Elizabeth Ayou from KEMRI-CDC, Kisumu shared benefits and experiences from a regional pool of experienced monitors of clinical trials in East Africa involved in the innovative reciprocal monitoring scheme. Discussions explored further partnership with other clinical monitors of the INTERACT team affiliated with the Amsterdam Institute for Global Health and Development.

Data professionals (Jonathan and Dan Kajungu) presented the potential benefits for the existing and potential researchers to be involved in the Data Safety & Monitoring Boards as well as Data Professionals’ networks. Professional networks enable sharing of best practices, experiences and expertise in use of various software for data management, randomization and project management.

Dr. Kiwanuka, with prior vast experience in setting up a clinical trial facility since 1994, narrated his experience and factors necessary for establishing a clinical trial facility. One has to carefully navigate the ‘interdisciplinary politics’ of health research actors, secure stakeholder-wide engagement plus co-ownership at on-set and he must be so determined, focused and persistent. Situational analysis/gap assessment must be done while engaging institutional authorities. There should be 1-2 pager concept note on this initiative with a shared and aligned vision, mission, mandate, rationale, potential benefits and possible sources of funding. This plan must be marketed rigorously and widely to secure wide stakeholder buy-in. The implementation must strive to adhere to the set and shared plan as much as possible. The new facility should be launched by the institutional authorities. A sustainability strategy should be built in as well, including a succession plan.
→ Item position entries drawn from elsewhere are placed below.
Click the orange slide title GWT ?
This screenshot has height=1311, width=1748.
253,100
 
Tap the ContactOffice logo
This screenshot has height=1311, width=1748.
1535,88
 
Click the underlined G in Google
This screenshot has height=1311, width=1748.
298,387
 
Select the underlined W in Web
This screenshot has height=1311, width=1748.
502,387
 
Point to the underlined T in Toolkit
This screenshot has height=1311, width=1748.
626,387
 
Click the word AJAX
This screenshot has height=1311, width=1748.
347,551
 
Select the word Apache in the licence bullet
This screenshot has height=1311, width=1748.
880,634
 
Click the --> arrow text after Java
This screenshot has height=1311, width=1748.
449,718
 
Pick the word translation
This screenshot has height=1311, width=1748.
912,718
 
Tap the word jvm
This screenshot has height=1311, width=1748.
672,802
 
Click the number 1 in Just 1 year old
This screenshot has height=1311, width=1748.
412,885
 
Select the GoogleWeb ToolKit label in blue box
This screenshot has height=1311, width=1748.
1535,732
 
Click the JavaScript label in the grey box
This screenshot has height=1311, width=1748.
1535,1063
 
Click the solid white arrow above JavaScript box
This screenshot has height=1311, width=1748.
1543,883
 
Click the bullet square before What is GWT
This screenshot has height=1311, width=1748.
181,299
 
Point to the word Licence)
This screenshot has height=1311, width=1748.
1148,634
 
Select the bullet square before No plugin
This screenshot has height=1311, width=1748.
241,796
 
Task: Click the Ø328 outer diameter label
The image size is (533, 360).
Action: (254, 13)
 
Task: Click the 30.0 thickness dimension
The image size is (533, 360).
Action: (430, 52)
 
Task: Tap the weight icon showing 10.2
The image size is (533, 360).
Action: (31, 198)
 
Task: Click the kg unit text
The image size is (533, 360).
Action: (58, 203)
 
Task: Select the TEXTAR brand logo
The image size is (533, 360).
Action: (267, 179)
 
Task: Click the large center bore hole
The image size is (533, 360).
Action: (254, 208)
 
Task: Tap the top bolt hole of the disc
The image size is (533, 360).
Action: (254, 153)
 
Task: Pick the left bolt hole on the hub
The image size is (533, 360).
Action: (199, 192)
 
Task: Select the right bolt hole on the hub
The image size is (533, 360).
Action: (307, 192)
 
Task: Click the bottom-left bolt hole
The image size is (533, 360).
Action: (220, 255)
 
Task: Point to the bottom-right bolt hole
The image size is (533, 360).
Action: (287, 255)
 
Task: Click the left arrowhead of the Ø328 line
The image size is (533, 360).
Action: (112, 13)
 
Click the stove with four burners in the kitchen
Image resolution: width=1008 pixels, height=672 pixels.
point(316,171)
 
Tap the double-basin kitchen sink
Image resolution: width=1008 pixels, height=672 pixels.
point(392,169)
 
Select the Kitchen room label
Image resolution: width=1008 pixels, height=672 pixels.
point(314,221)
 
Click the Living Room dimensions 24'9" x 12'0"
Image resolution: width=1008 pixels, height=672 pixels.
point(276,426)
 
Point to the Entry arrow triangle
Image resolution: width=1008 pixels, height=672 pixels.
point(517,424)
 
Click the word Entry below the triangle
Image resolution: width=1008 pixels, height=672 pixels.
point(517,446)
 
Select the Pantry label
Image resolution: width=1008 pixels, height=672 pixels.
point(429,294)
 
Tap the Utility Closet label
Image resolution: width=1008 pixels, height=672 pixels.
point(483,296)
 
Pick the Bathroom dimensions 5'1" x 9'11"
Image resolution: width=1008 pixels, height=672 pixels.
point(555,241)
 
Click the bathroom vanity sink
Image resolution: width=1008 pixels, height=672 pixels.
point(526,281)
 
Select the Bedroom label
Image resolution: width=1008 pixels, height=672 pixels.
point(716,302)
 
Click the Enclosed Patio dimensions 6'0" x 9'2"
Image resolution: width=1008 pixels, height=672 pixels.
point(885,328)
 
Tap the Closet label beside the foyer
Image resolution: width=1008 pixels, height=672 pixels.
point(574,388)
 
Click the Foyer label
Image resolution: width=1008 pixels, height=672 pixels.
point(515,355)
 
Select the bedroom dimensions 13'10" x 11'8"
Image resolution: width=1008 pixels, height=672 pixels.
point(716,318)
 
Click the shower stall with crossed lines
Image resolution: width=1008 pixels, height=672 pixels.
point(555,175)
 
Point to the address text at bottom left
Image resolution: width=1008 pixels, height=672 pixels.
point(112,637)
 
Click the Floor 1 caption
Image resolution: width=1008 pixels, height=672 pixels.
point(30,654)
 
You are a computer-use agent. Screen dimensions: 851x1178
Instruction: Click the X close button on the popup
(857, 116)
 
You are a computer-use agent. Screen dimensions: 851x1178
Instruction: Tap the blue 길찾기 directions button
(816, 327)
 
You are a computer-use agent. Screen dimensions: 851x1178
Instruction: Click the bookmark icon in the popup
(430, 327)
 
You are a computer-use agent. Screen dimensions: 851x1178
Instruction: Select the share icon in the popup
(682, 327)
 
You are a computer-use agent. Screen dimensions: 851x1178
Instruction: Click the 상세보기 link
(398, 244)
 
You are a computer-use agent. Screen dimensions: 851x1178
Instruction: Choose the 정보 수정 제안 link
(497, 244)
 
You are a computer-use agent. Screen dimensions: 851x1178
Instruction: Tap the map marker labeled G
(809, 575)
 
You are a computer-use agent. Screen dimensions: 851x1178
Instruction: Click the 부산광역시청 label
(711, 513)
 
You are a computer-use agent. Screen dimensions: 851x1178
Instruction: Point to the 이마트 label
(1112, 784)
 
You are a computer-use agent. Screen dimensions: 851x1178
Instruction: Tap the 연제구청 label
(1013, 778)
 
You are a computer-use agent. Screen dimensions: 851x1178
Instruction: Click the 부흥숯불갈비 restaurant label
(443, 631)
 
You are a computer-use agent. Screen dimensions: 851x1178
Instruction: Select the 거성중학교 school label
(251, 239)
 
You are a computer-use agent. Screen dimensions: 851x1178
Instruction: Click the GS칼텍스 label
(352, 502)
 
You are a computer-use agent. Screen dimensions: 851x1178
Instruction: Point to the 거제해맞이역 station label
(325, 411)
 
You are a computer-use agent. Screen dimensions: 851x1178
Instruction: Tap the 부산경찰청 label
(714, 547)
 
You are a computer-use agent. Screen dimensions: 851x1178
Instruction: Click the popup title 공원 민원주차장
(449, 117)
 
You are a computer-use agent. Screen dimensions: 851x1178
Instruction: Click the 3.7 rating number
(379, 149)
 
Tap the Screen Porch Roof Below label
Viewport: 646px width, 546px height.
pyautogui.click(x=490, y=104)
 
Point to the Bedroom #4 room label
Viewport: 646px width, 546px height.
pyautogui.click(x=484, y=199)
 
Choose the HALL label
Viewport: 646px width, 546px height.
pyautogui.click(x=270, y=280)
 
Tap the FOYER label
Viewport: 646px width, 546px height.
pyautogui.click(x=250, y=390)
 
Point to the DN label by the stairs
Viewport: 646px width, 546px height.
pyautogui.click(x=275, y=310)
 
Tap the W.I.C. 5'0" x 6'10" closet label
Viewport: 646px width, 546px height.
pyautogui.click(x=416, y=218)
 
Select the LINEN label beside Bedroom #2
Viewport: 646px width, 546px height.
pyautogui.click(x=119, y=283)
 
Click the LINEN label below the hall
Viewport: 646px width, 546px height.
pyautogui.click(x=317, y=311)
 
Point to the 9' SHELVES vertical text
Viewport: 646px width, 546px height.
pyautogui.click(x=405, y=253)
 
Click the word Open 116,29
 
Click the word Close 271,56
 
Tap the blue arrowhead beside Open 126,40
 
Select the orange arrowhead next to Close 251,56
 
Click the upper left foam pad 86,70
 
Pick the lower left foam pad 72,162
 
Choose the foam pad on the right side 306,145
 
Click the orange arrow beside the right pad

The ensuing discussion emphasized the need to also engage representatives of the pharmaceutical industry who have the potential health products.

Conclusion
The workshop was held successfully as fact sheets on the Global Health Network profile, tools, resources and EACCR were shared with participants. The slides available will be shared electronically with the participants. The material and recommendations generated from this workshop will be available on the EACCR and Global Health Network websites.